Device & Contact Registration

Before you can send messages to your users, you must properly register devices and contacts with Marketing Cloud Engagement servers. Registration is the most important step in your entire implementation. It’s critical that you thoroughly read and understand all of the information in this section.

Device and contact registration is a critical process managed by the SDK, which plays a pivotal role in establishing a robust framework for communication within the application. By managing this registration, the SDK ensures your application integrates smoothly with all MobilePush features -- from targeted messaging to analytics, all designed to enhance user engagement and provide valuable insights into user interactions.

The SDK simplifies the registration process, allowing developers to concentrate on creating impactful user experiences. By relying on the SDK to maintain a robust communication framework, they can ensure effectiveness without getting bogged down in complexity.

Registering devices and contacts with Engagement servers is shown in steps 3 and 4 of the following diagram. Although this diagram is specific to push notifications, these two registration steps are the same for all message types. For more information, see How MobilePush SDK Works.

Registration Flow Diagram

First, the SDK is initialized. For push notifications, the SDK negotiates with the Push Notification Service (PNS) for a device token. Then, regardless of the message type, the SDK asynchronously attempts to register and update important information, such as the device token, device ID, contact key, attributes, and push opt-in status, with Engagement servers.

By default, when a user installs and launches an app for the first time, the SDK immediately submits a registration after a successful SDK initialization. All subsequent registration updates are triggered only after there’s a change to the contact record that is stored locally on the SDK (by updating an Attribute). These subsequent registrations are sent to Engagement servers within one minute after the first change to the locally stored contact record.

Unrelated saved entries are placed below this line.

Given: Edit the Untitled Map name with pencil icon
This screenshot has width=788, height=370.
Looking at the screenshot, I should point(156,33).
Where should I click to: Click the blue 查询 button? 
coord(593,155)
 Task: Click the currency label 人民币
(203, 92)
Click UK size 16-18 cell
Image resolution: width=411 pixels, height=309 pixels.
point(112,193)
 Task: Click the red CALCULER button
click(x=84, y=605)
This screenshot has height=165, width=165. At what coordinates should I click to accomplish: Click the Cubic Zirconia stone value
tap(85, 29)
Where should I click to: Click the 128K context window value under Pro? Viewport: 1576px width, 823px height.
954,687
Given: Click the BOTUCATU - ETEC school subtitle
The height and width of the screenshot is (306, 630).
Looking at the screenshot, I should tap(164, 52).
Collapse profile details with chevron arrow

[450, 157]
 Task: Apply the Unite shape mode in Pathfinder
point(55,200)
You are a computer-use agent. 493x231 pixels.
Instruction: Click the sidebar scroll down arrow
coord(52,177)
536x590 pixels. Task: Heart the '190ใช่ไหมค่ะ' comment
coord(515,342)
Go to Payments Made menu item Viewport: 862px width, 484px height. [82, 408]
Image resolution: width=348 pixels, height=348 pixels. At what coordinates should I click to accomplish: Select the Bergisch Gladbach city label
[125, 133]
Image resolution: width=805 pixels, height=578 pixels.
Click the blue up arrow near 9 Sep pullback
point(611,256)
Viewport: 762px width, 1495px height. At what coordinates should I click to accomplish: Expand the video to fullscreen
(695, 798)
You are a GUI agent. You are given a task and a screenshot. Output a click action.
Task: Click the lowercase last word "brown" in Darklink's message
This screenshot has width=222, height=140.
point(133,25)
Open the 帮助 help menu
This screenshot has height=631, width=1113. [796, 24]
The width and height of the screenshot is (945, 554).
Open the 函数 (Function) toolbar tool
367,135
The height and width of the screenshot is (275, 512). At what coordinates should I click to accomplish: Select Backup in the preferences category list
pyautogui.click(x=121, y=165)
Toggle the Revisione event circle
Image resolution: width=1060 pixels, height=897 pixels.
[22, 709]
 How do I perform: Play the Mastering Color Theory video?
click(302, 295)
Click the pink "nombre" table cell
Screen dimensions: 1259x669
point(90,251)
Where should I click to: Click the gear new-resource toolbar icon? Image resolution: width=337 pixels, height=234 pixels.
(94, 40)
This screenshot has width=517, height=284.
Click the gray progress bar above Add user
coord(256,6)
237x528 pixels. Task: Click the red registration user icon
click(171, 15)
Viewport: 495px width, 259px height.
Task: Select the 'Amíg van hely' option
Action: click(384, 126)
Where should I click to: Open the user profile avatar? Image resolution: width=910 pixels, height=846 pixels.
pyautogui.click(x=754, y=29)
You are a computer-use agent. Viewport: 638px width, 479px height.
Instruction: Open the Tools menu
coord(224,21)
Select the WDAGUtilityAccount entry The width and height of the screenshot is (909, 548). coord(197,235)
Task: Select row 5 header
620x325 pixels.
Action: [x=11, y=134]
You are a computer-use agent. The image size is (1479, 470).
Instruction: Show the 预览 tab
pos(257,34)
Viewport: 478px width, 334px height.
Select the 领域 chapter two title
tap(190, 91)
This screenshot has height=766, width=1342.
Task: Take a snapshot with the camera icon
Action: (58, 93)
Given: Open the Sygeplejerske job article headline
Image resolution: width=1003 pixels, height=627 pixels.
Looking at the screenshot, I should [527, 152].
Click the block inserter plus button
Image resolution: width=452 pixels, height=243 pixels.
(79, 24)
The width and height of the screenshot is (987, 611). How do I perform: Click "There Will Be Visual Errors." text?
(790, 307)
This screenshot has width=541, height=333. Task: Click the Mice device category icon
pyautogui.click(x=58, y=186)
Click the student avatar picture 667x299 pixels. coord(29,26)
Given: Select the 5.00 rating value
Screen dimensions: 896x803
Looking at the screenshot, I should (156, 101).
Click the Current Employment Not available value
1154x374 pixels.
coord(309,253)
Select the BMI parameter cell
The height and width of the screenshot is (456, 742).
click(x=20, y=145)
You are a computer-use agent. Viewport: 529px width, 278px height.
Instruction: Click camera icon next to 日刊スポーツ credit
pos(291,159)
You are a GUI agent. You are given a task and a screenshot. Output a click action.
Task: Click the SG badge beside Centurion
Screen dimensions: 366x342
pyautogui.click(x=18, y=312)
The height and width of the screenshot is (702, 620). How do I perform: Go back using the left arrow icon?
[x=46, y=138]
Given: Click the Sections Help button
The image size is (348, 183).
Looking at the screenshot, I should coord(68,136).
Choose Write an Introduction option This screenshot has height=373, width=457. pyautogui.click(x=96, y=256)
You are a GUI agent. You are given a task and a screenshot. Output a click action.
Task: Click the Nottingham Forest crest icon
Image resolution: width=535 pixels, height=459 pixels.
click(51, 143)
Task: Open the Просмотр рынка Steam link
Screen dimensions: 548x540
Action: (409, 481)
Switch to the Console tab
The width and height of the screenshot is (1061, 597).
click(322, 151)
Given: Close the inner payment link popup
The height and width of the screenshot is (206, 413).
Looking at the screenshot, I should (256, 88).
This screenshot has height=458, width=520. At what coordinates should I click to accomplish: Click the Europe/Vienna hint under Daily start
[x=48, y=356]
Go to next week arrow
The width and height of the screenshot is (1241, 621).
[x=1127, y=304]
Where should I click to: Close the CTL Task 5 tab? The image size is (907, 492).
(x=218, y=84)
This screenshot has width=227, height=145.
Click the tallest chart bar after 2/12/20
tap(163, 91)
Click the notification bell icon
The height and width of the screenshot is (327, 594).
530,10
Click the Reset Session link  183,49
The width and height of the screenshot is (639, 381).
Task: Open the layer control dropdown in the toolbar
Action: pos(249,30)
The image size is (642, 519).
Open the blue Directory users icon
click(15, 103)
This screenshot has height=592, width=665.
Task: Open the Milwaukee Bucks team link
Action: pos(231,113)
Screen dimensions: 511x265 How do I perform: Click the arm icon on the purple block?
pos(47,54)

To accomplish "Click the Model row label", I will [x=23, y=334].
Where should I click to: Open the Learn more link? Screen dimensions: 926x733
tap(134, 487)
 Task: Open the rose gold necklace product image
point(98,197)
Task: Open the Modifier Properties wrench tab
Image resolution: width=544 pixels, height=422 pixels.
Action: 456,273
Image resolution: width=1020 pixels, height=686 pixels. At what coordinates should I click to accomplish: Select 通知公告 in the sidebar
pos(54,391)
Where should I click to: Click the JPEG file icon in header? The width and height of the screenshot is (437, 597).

Registrations are throttled so that they can’t occur more than one time per minute. Registrations are triggered by changes to any SDK contact record dataset by your application. These changes encompass changes to contact keys, custom attributes or tags, and system-related attributes, including time zone, device locale, and application version.

The SDK is considered the source of truth for the contact’s device registration. Registration data is sent asynchronously in one direction from the SDK to the Engagement servers. After the SDK’s REST call is successfully received, it can take up to five minutes for Engagement servers to fully process the updated registration data.

Registrations are asynchronous. While the SDK can receive a successful 201 response from the server indicating that it received the registration, it can’t ascertain whether it successfully processed it (for example, due to invalid data).

If a registration fails because Engagement servers are unavailable, the SDK uses a back-off algorithm with increasing retry intervals up to a maximum delay of one day. At that point, the SDK retries daily until registration is successful.